I make two comments at this stage. First, it is not clear on the face of the document granting permission whether the member regarded either point as raising an issue of law. Secondly, although the second sentence appears directed to the first ground of appeal only, the consent was not limited to that point (as could have been done, under rule 18(5) of the Immigration and Asylum Appeals (Procedure) Rules 2003).
"It appears to contain substantial additional factual information, which was not, and could not have been, before the Adjudicator. We therefore take the view that it is not proper for us to admit this documentation as evidence for the purposes of determining the current appeal." (para 7)
"…it appears from the background evidence that the government is now in the hands of parties, who include those who were supported by the Appellant.
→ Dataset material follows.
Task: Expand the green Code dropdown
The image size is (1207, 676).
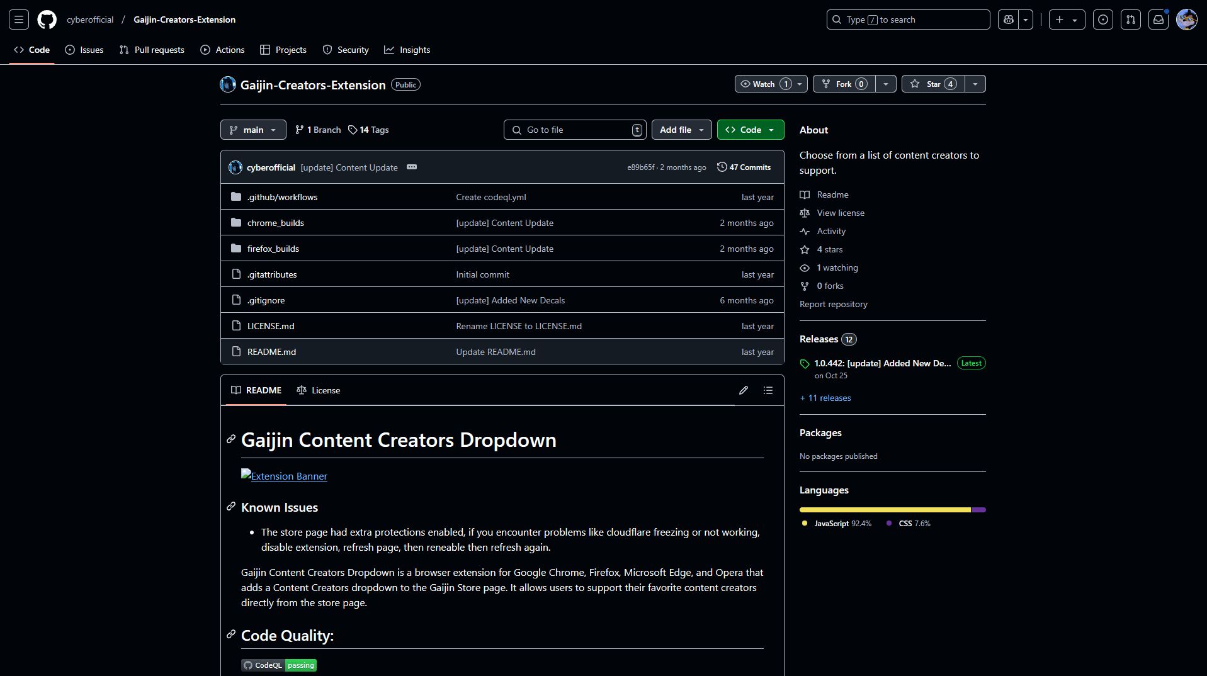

It is clear that the Appellant was not involved, in the same degree, in relation to human rights' activity as was his brother, and we did not doubt that the brother's recognition as a refugee in the United States was based specifically on the individual circumstances of the brother, as such a high level human rights activist." (paragraph 8)
They concluded
"Standing the change of regime, it seems to us that there is no real risk to this Appellant of persecution for political reasons, or indeed any other bases. We therefore consider that the conclusions, which were drawn by the Adjudicator were fully warranted, and that the appeal was correctly dismissed, by the Adjudicator" (paragraph 9)
The issues in the appeal
i) The airport issue
"…it is plainly an error law to find no risk to A at the airport, controlled by those who were actively seeking him and detaining his brother. It is submitted that insofar as the IAT considered whether the Adjudicator erred in law and affirmed his findings their conclusion is perverse."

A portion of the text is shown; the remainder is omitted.